Text to read:
=======

The performance can be evaluated theoretically according to the bit error probability p. In the case of the exact computation, the p.d.f. of  $c^e$  is given by  $P(c_p^e = s) = \binom{N}{s} p^{N-s} (1-p)^s$ . In the case of the approximate function, the exact expression of the p.d.f. is complex to derive. Nevertheless, it is possible, for a given error probability p, to determine numerically its p.d.f. In fact,  $c^a$  is the summation of N/4 random variable (r.v.). Thus its p.d.f. function is the convolution of the p.d.f of those r.v. In practice, the p.d.f.

of  $c^e$  is also obtained with the same method. Fig. 1 shows the p.d.f. for unsynchronised and synchronised input (with p = 0.3 and N = 64) for the exact and the approximated schemes.

=======

Stored records:
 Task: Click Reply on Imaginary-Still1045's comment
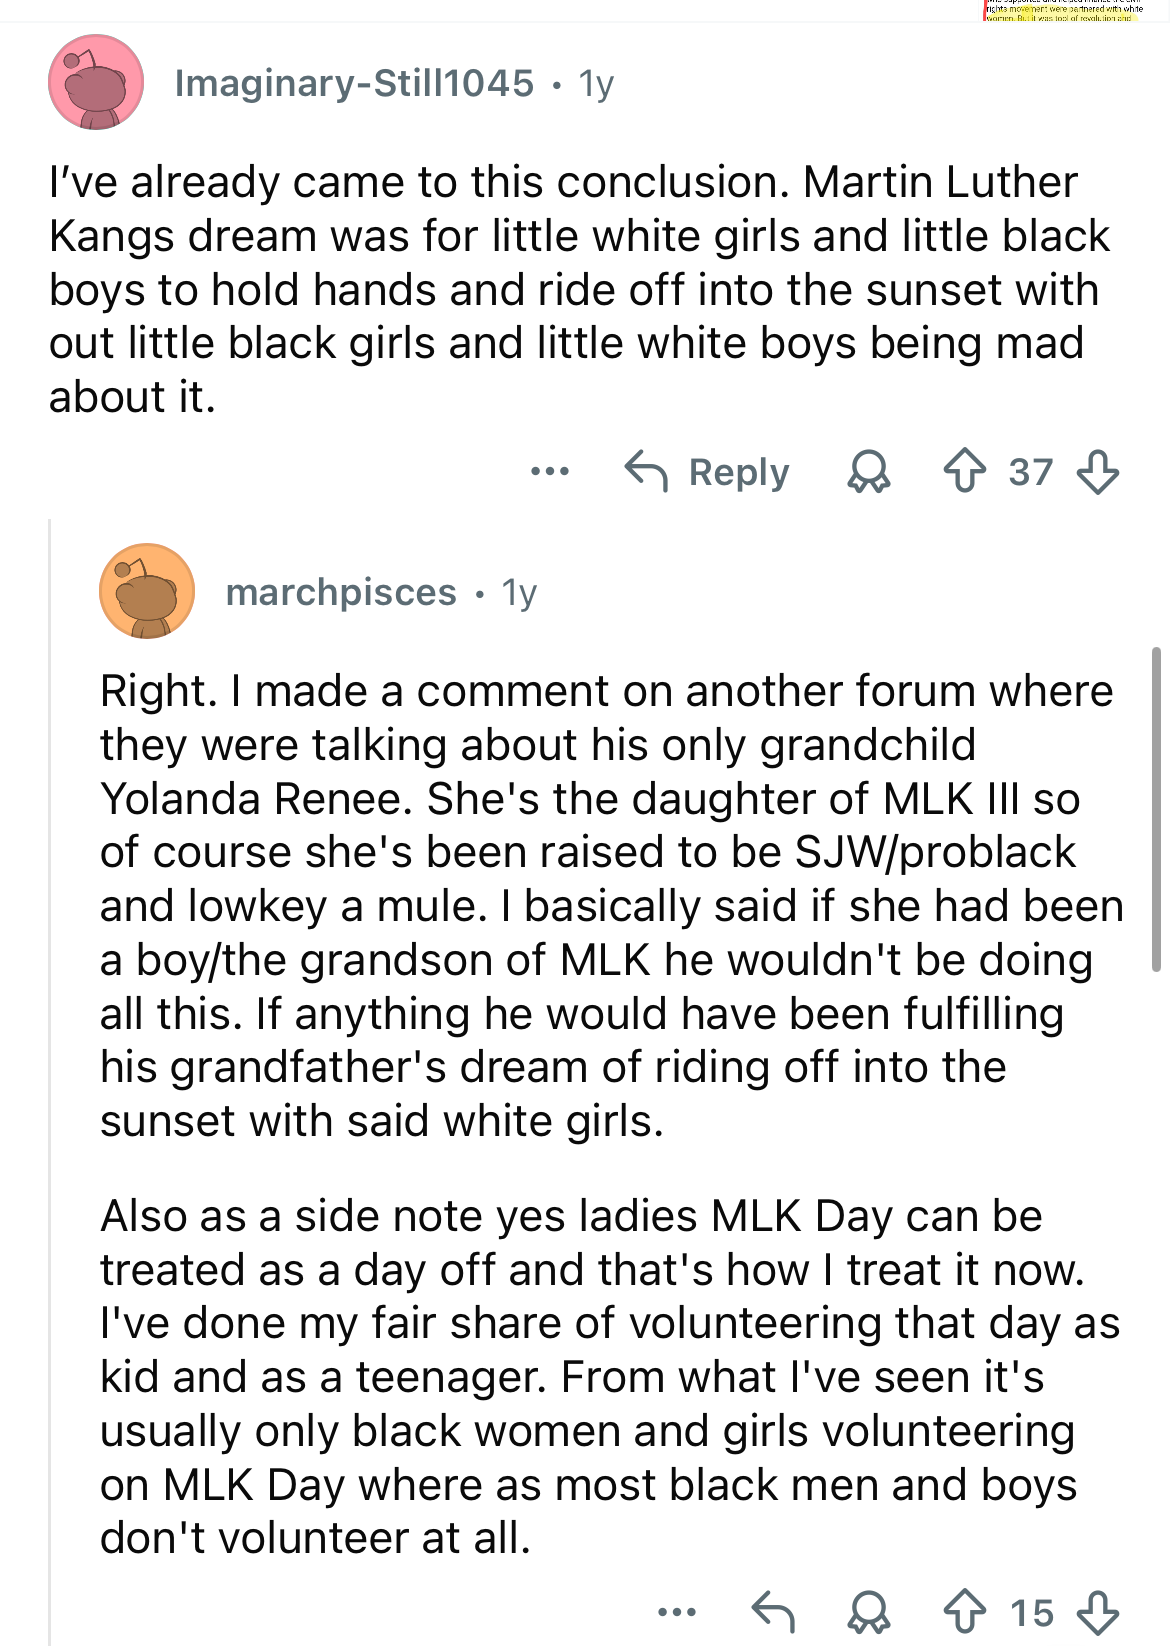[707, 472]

=======

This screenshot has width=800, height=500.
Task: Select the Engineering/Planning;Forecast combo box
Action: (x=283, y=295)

=======

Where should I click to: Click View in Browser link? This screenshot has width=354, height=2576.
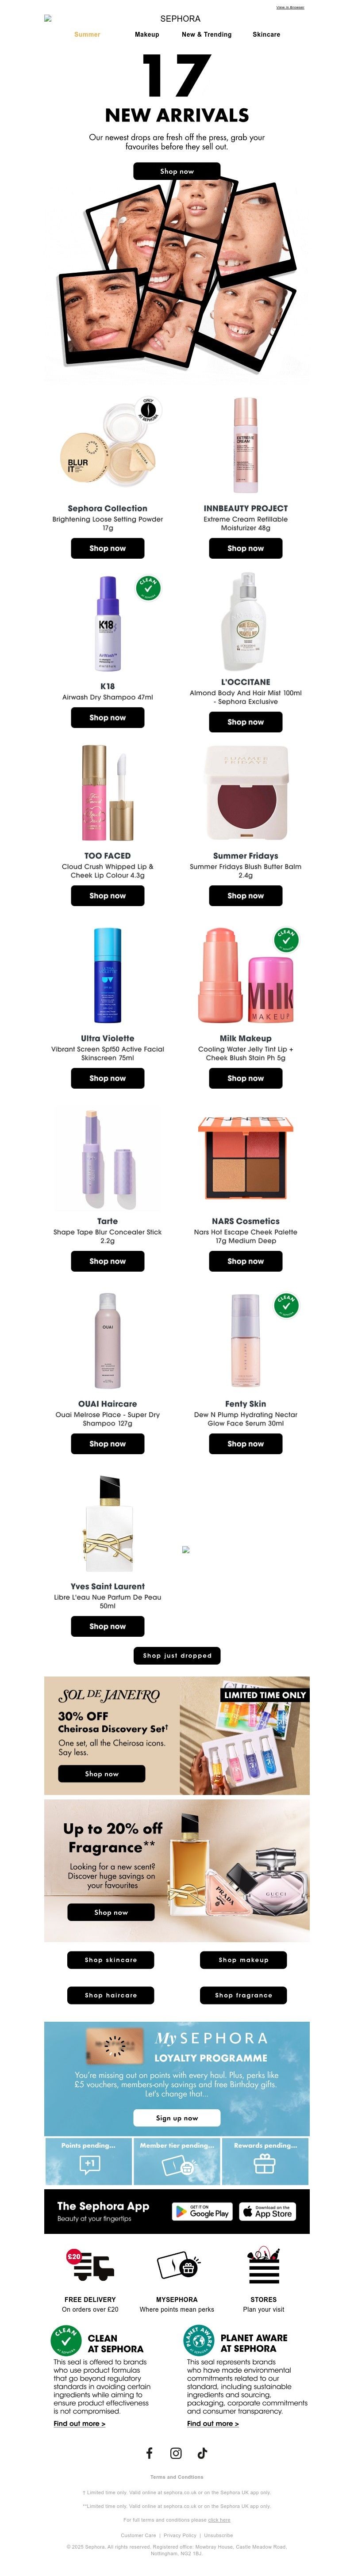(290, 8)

=======

In the passage on bit error probability, translate this sentence into Spanish: "In the case of the approximate function, the exact expression of the p.d.f. is complex to derive."

En el caso de la función aproximada, la expresión exacta de la f.d.p. es compleja de obtener.